Predictably, in a publication dedicated to an elder of the Mennonite community in Gronau, Fast was effusive about the positive role Mennonites had played. This was both genuinely celebratory and an expedient means of justification; Fast argued that Mennonites had a small but nonetheless integral role as “economically and spiritually a good leaven for this region.” He dug into the archives to evidence this claim, pulling sources from the sixteenth, seventeenth and eighteenth centuries before turning to his main concern: the “most recent 150 years” of Mennonite history in the area (indeed, Fast gives quite a detailed industrial history of a number of textile firms).2
My concern, of course, is his use of evidence from the early modern period. Fast highlighted the irony of sixteenth-century economic toleration: “This fact is simply appealing when one observes how the sharpest memories of the edicts against the Mennonites fade, while at the same time [they were] negotiating with these forbidden heretics over leases, money borrowing or even gifts for the princely court.”3 This ironic use of ‘heretic’ (‘Ketzer’) is striking. Most importantly for Fast, however, was the clear economic advantage to business dealings with Mennonites even as they were singled-out for religious nonconformity. Fast went on to argue that authorities recognized this advantage early on, and sought to bring Mennonites into these territories despite religious difference.

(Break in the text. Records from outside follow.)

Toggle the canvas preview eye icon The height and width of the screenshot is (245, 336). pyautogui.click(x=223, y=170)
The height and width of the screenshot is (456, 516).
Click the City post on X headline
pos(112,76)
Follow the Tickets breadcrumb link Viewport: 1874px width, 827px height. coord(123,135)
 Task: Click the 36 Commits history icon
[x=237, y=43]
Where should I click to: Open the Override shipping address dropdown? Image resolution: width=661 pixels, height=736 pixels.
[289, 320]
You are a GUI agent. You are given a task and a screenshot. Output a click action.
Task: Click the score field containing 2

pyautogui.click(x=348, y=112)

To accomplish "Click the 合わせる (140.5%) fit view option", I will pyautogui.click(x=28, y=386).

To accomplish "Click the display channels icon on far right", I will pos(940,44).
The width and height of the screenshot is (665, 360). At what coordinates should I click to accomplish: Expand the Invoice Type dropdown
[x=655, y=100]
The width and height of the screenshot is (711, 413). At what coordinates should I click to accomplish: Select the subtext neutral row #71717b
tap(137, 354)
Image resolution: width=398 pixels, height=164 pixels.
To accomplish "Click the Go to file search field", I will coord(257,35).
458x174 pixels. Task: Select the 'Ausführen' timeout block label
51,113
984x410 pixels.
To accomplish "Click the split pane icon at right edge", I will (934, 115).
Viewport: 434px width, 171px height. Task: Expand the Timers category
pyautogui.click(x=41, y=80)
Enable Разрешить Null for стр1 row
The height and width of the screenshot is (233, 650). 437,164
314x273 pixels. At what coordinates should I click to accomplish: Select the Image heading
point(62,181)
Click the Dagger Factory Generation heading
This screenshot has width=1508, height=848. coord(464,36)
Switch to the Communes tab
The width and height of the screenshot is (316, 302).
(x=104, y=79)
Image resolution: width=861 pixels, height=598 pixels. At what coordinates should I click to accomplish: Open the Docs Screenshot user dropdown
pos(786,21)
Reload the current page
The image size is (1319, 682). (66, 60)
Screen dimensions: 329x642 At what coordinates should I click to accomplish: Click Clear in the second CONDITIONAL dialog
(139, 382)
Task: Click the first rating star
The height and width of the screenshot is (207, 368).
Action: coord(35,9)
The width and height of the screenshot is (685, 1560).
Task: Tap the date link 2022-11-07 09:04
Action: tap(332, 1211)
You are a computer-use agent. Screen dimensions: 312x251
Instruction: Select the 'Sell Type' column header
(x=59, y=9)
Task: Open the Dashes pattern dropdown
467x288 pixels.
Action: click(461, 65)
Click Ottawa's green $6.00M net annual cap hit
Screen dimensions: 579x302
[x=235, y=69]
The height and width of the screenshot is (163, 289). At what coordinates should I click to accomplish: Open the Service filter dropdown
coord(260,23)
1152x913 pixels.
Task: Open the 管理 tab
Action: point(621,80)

Fast, remarkably, harkened back to the same 1577 letter from the Emden council about which I wrote about a few months ago, and quoted from the complaint by Emden authorities that Anabaptists were taking up the most prominent houses and prominent roles in the wider business and merchant community. It is notable that Fast was here comfortable quoting from a letter that only ever referred this group as Anabaptists (Wiedertäufer) – and one in which their social position was made explicitly analogous to that of Jews. Fast went on to quote from a protection letter from 1688, in which authorities warned that the expiration of Mennonite protections would have a significant financial strain on the area, and to quote extensively from a 1708 petition by a governmental official in Norden who expounds upon the necessity of Mennonites for the larger community there – and especially for the poor.4
In his sparse use of early modern evidence, Fast meant only to set the stage for the more impressive economic achievements of Mennonites in the nineteenth and twentieth centuries. However, the addition of the letter from 1577 does two unique things. First, it uses a hostile account as evidence for prosperity—the latter two pieces of early modern evidence appear to be neutral if not complimentary, while the 1577 letter was clearly pejorative. And secondly, it naturalizes the economic strength of the Mennonite community; it has always been so, and the community’s industriousness has paved the way for its inclusion.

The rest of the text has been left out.